CSE Colloquia Series: Adam Smith

Nov 11, 2016
11 a.m.
Lopata Hall, Room 101

Privacy, Information and Generalization in Adaptive Data Analysis

Adam Smith

Professor

Computer Science and Engineering

Penn State

Abstract

Consider an agency holding a large database of sensitive personal information – medical records, census survey answers, web search records, or genetic data, for example. The agency would like to discover and publicly release global characteristics of the data (i.e. to inform policy or business decisions) while protecting the privacy of individuals' records.

I will begin by discussing what makes this problem difficult, and exhibit some of the nontrivial issues that plague simple attempts at anonymization and aggregation. Motivated by this, I will present differential privacy, a rigorous definition of privacy in statistical databases that has received significant attention.
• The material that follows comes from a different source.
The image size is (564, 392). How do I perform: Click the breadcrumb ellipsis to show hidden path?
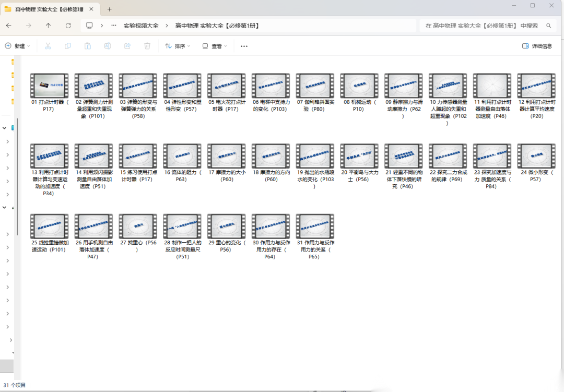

In the latter part of the talk, I will explain how differential privacy is connected to a seemingly different problem: "adaptive data analysis", the practice by which insights gathered from data are used to inform further analysis of the same data set. This is increasingly common in scientific research, in which data sets are shared and re-used across multiple studies. Classical statistical theory assumes that the analysis to be run is selected independently of the data. This assumption breaks down when data are re-used; the resulting dependencies can significantly bias the analyses' outcomes. I'll show how the limiting the information revealed about a data set during analysis allows one to control such bias, and why differentially private analyses provide a particularly attractive tool for limiting information.

Biography

Adam Smith is a professor of Computer Science and Engineering at Penn State. His research interests lie in data privacy and cryptography, and their connections to machine learning, statistics, information theory, and quantum computing. He received his Ph.D. from MIT in 2004 and has held visiting positions at the Weizmann Institute of Science, UCLA, Boston University and Harvard. In 2009, he received a Presidential Early Career Award for Scientists and Engineers (PECASE). In 2016, he received the Theory of Cryptography Test of Time award, jointly with C. Dwork, F. McSherry and K. Nissim.